Task details: Find "Close the Resolve conflicts dialog" and "This screenshot has height=299, width=588." in the records below. Copy the lines holding them and every line between, exactly, and no others.

[Stored items from a collection]
%%

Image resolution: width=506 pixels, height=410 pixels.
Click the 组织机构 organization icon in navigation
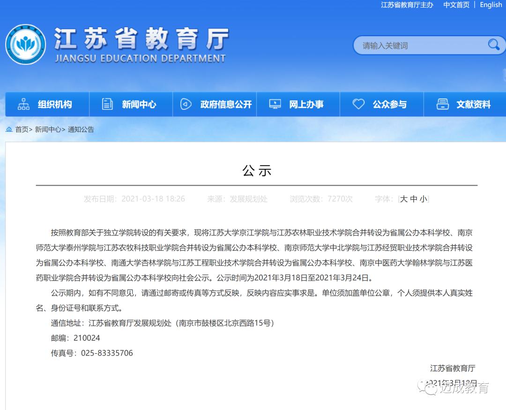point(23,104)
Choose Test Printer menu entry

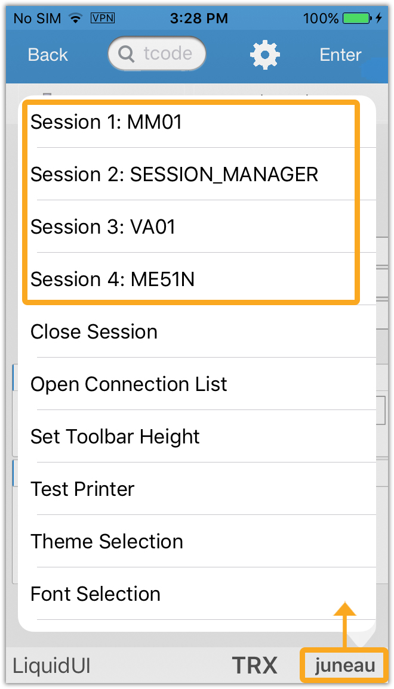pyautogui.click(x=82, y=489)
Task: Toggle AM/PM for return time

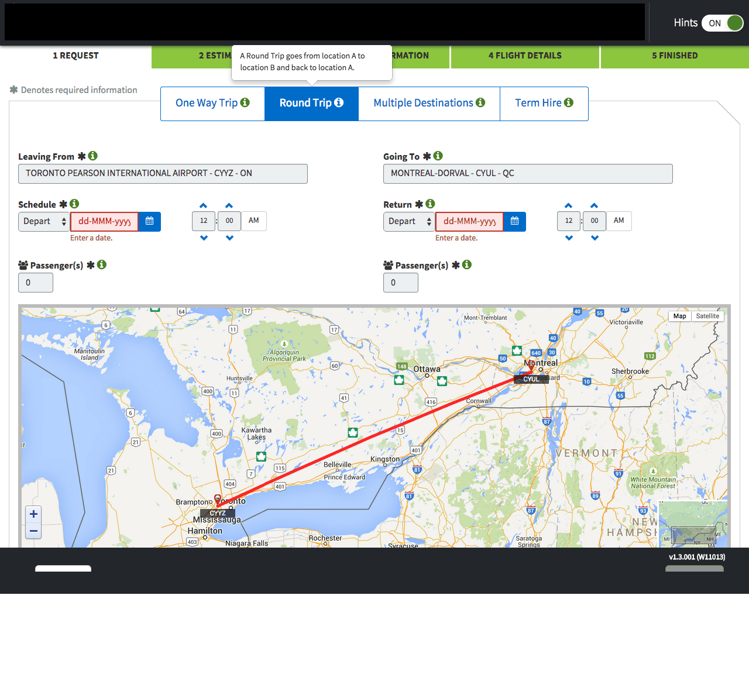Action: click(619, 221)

%%
%%

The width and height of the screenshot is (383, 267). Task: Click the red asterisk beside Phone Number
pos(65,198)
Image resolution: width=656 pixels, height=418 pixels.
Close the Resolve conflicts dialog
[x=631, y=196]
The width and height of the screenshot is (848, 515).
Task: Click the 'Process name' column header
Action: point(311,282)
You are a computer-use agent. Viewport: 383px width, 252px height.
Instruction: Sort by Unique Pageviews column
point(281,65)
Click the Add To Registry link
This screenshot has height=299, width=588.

%%

Answer to the exercise:
Close the Resolve conflicts dialog
[x=631, y=196]
The width and height of the screenshot is (848, 515).
Task: Click the 'Process name' column header
Action: point(311,282)
You are a computer-use agent. Viewport: 383px width, 252px height.
Instruction: Sort by Unique Pageviews column
point(281,65)
Click the Add To Registry link
This screenshot has height=299, width=588.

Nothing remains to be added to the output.